ルルーシュのお気に入り俳優の代表格、ジャン゠ルイ・トランティニャン。1986年の『男と女Ⅱ』の製作時のひとコマだ。

「それまでスタジオで撮っていた映画というものが、コダックのASA感度400の新しいフィルムのおかげで外に出られるようになった。ぼくも早いうちからカメラを担いで外に出たクチだったから、ヌーヴェル・ヴァーグに興味津々だった。でもある日気づいたんだ。どうして彼らの作品はこうも文学的なのか?と。ゴダールもトリュフォーも、撮るより書いたほうがいいんじゃないか、彼らは作家なのにわざわざ映画を使いながら遠回りして表現をしているようだと」

 ルルーシュは『男と女』の大ヒット後、常に批評家筋から不当ともいえるほど厳しく評価されたが、フランソワ・トリュフォーからは逆に「あなたはヌーヴェル・ヴァーグの子供でありながら一般大衆に受け入れられることに成功した」と激賞され、1988年製作の『夏の月夜は御用心』についてゴダールからは「今年観た中で最も美しい映画」という手紙を受け取ったという。

 ルルーシュの男気に惚れるのはインテリに限らない。ギャングや刑事の役で鳴らしたリノ・ヴァンチュラの自宅まで、コメディ映画の出演交渉にのり込だルルーシュは、「馬鹿を描く映画で、シナリオはまだどうなるかわからない」と切り出した。
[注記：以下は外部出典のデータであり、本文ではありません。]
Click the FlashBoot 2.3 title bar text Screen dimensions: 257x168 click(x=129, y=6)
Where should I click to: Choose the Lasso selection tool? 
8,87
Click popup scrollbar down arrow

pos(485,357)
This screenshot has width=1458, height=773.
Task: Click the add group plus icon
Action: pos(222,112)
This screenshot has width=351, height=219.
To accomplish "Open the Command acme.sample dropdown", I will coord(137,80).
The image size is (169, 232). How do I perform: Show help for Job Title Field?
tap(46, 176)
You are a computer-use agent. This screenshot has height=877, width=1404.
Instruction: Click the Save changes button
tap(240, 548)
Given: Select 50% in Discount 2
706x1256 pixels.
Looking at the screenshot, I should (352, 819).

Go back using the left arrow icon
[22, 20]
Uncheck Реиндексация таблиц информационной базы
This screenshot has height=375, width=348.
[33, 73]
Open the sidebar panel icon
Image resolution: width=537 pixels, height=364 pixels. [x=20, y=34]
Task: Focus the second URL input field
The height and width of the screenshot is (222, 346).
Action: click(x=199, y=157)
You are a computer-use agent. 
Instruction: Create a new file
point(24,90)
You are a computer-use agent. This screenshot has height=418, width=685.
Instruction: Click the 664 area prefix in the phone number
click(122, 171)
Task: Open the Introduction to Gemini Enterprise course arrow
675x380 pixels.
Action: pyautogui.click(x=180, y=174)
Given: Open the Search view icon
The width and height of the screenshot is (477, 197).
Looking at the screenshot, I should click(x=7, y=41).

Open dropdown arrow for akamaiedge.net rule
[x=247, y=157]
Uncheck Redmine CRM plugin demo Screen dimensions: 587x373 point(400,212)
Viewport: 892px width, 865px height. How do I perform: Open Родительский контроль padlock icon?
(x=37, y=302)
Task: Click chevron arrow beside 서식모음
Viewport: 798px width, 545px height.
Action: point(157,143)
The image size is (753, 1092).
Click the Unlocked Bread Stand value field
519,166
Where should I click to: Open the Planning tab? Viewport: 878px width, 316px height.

ヴァンチュラは「どんな馬鹿なんだ?」と聞き返し、彼はこう続けた。

「他のすべてを差し置いて、金が人生で一番大切なものになったら、それが馬鹿ってことさ。だから金のことしか考えない馬鹿どもの話で、あんたにはそのボスをやってもらう」

「おれは馬鹿どものボスになるのか」

「馬鹿ほど魅力的なものはない。頭のいい奴にお世辞を言うとこっちが馬鹿に見られるが、馬鹿はお世辞ひとつ言えば大人しくなる。逆に馬鹿の悪口を言うと、死ぬまで離してくれなくなる」

 あのフィルム・ノワールのスターを相手に、まるで催眠術にかけるかのようなやり口ではないか。ルルーシュの世界は、リスクに賭けるスリルと、完璧に報われたときの喜びで構成されているからこそ、ロマンチックなのだ。